2.6 抑制miR-212能逆轉(zhuǎn)黃精多糖對TNF-α作用的細(xì)胞CP-R091凋亡的抑制作用

實(shí)驗(yàn)結(jié)果顯示(圖6)，CP-R091+TNF-α+ PSP 25 mg/L+anti-miR-212組CP-R091細(xì)胞凋亡率較CP-R091+TNF-α+ PSP 25 mg/L+anti-miR-NC組顯著升高(P<0.05)，Bax蛋白水平顯著升高(P<0.05)，而BcL-2蛋白水平顯著降低(P<0.05)。

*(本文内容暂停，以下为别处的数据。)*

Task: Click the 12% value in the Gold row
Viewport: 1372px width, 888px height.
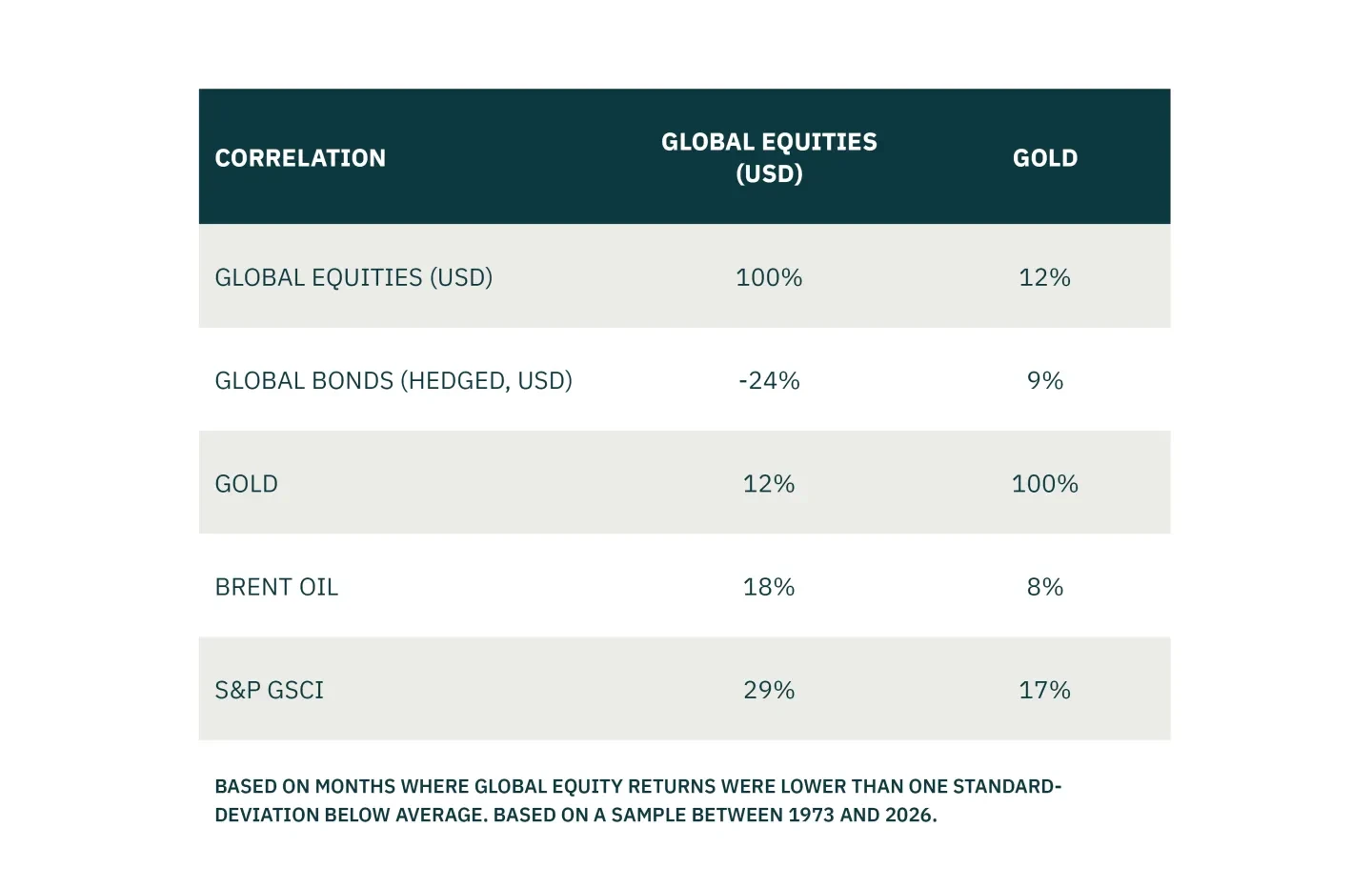Action: [769, 484]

圖6 抑制miR-212能逆轉(zhuǎn)黃精多糖對TNF-α作用的細(xì)胞CP-R091凋亡表達(dá)的影響 A：miR-212的表達(dá)；B：抑制miR-212能逆轉(zhuǎn)黃精多糖對TNF-α作用的細(xì)胞CP-R091凋亡的影響；C、D：抑制miR-212能逆轉(zhuǎn)黃精多糖對TNF-α作用的細(xì)胞CP-R091凋亡蛋白表達(dá)的影響。注：與CP-R091+TNF-α組比較，aP<0.05；與CP-R091+TNF-α+ PSP 25 mg/L+anti-miR-NC組比較，bP<0.05。Fig.6 Inhibition of miR-212 can reverse the effect of Polygonatum polysaccharides on the apoptosis expression of CP-R091 in cells treated with TNF-α

3 討論

黃精多糖可有效降低血糖血脂且具有抗炎、抗病毒等多種作用功能作用[10]。研究報道[11-12]指出黃精多糖可有效治療動脈粥樣硬化、糖尿病等多種疾病。黃精多糖可促進(jìn)骨髓間充質(zhì)干細(xì)胞骨向分化過程[13-14]。以上研究結(jié)果提示黃精多糖可能成為治療骨質(zhì)疏松癥的新型藥物。本研究結(jié)果顯示，TNF-α誘導(dǎo)的成骨細(xì)胞增殖能力明顯降低，而細(xì)胞凋亡能力明顯升高，使用不同劑量的黃精多糖能夠顯著促進(jìn)成骨細(xì)胞增殖并抑制細(xì)胞凋亡，說明黃精多糖可能通過調(diào)控細(xì)胞增殖及凋亡相關(guān)蛋白表達(dá)進(jìn)而促進(jìn)成骨細(xì)胞增殖并抑制其凋亡。P21屬于負(fù)向周期調(diào)控蛋白并可抑制細(xì)胞增殖，Cyclin D1屬于正向周期調(diào)控蛋白并可促進(jìn)細(xì)胞增殖[15]。本研究結(jié)果表明黃精多糖可顯著上調(diào)Cyclin D1表達(dá)及下調(diào)P21表達(dá)而促進(jìn)細(xì)胞周期由G1期進(jìn)入S期進(jìn)而促進(jìn)成骨細(xì)胞增殖，提示促進(jìn)成骨細(xì)胞增殖可能是黃精多糖發(fā)揮抗骨質(zhì)疏松作用的潛在分子機(jī)制。BcL-2家族相關(guān)基因表達(dá)可調(diào)控細(xì)胞凋亡過程，BcL-2基因是抗凋亡基因并可通過阻止細(xì)胞色素C釋放進(jìn)而抑制細(xì)胞凋亡，而Bax是促凋亡基因并可通過激活Caspase-3級聯(lián)反應(yīng)繼而促進(jìn)細(xì)胞凋亡，已有研究[16]表明BcL-2過表達(dá)可明顯抑制TNF-α誘導(dǎo)的成骨細(xì)胞凋亡。本研究結(jié)果提示黃精多糖可明顯抑制TNF-α誘導(dǎo)的成骨細(xì)胞凋亡。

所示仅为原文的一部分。